> WHAT YOU SHOULD DO:
Locate each line of the material below that contains the string "height" and copy those lines out. Case counts.

>> start THE INPUT

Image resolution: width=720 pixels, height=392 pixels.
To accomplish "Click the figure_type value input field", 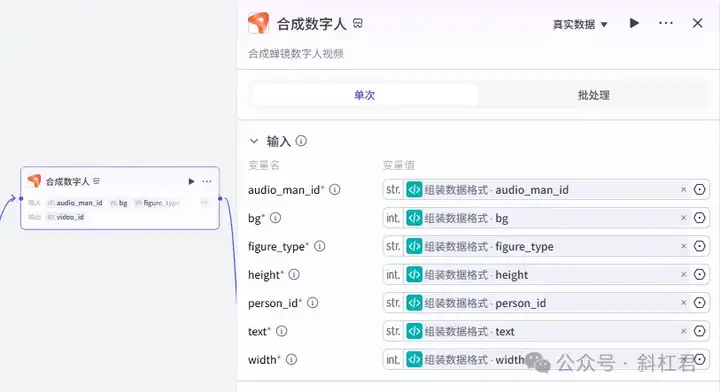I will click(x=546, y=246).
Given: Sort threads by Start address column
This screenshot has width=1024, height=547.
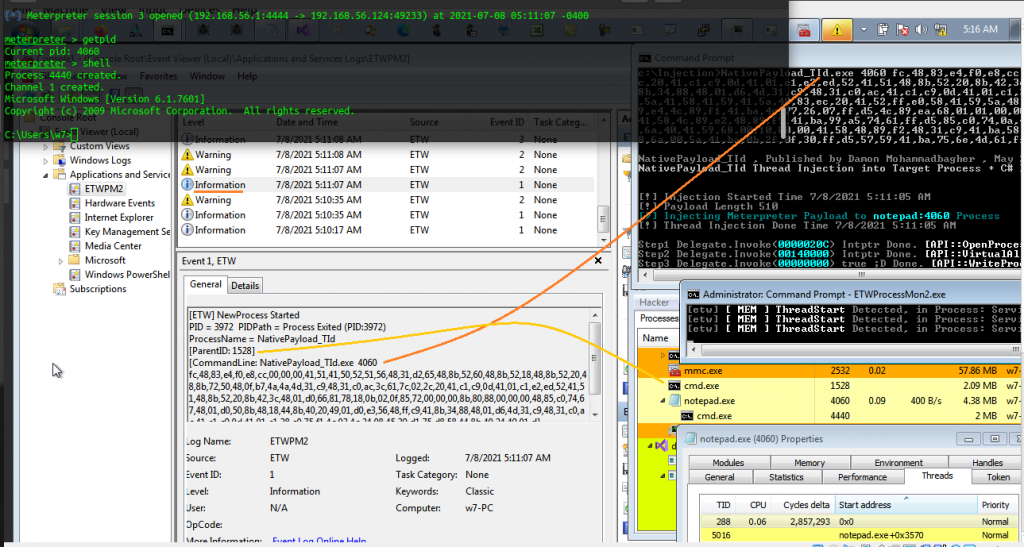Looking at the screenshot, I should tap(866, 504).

>> end THE INPUT
>> start THE INPUT

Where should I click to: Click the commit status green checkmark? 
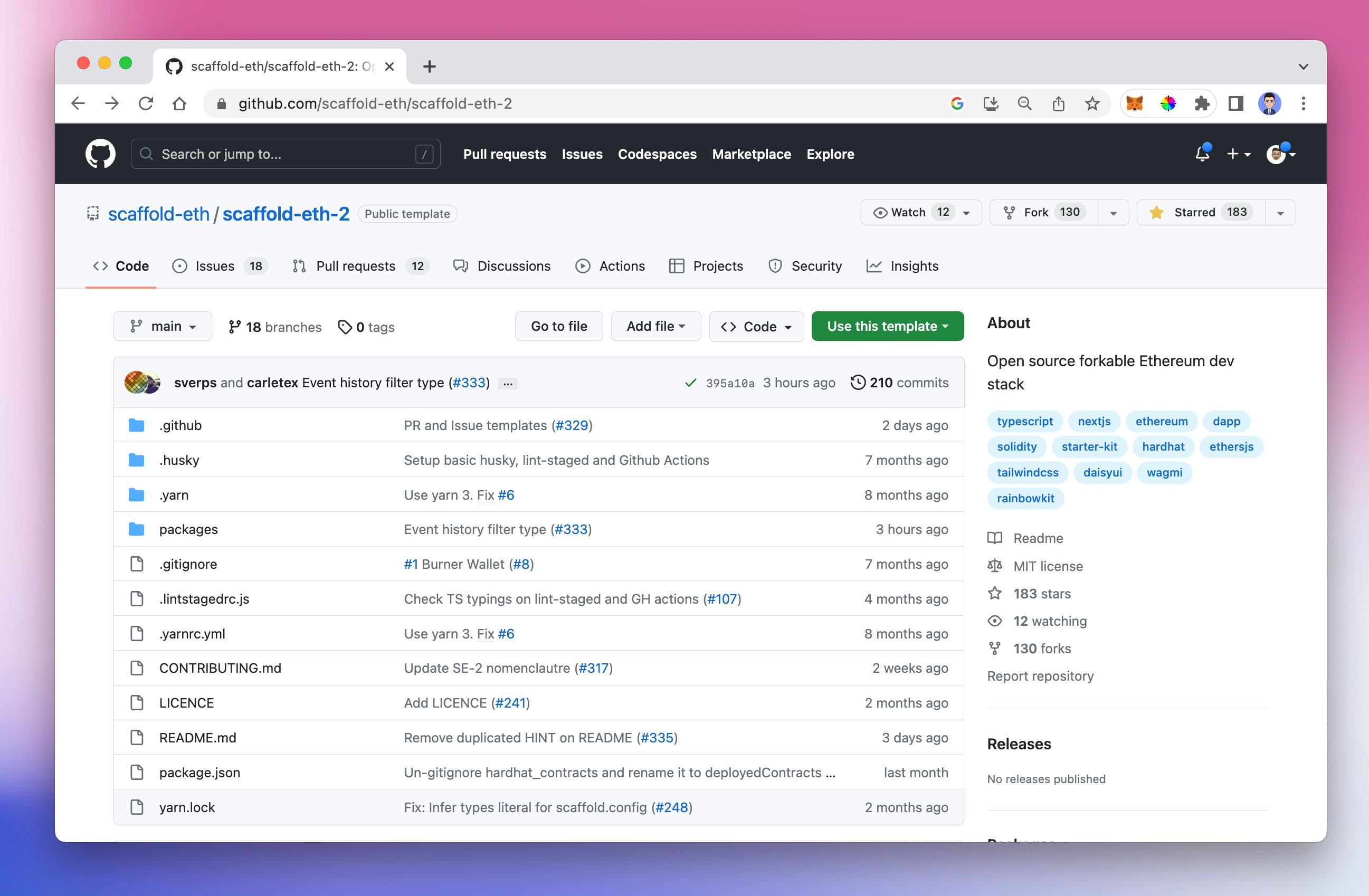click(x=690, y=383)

>> end THE INPUT

> THE RESULT:
Image resolution: width=720 pixels, height=392 pixels.
This screenshot has width=1024, height=547.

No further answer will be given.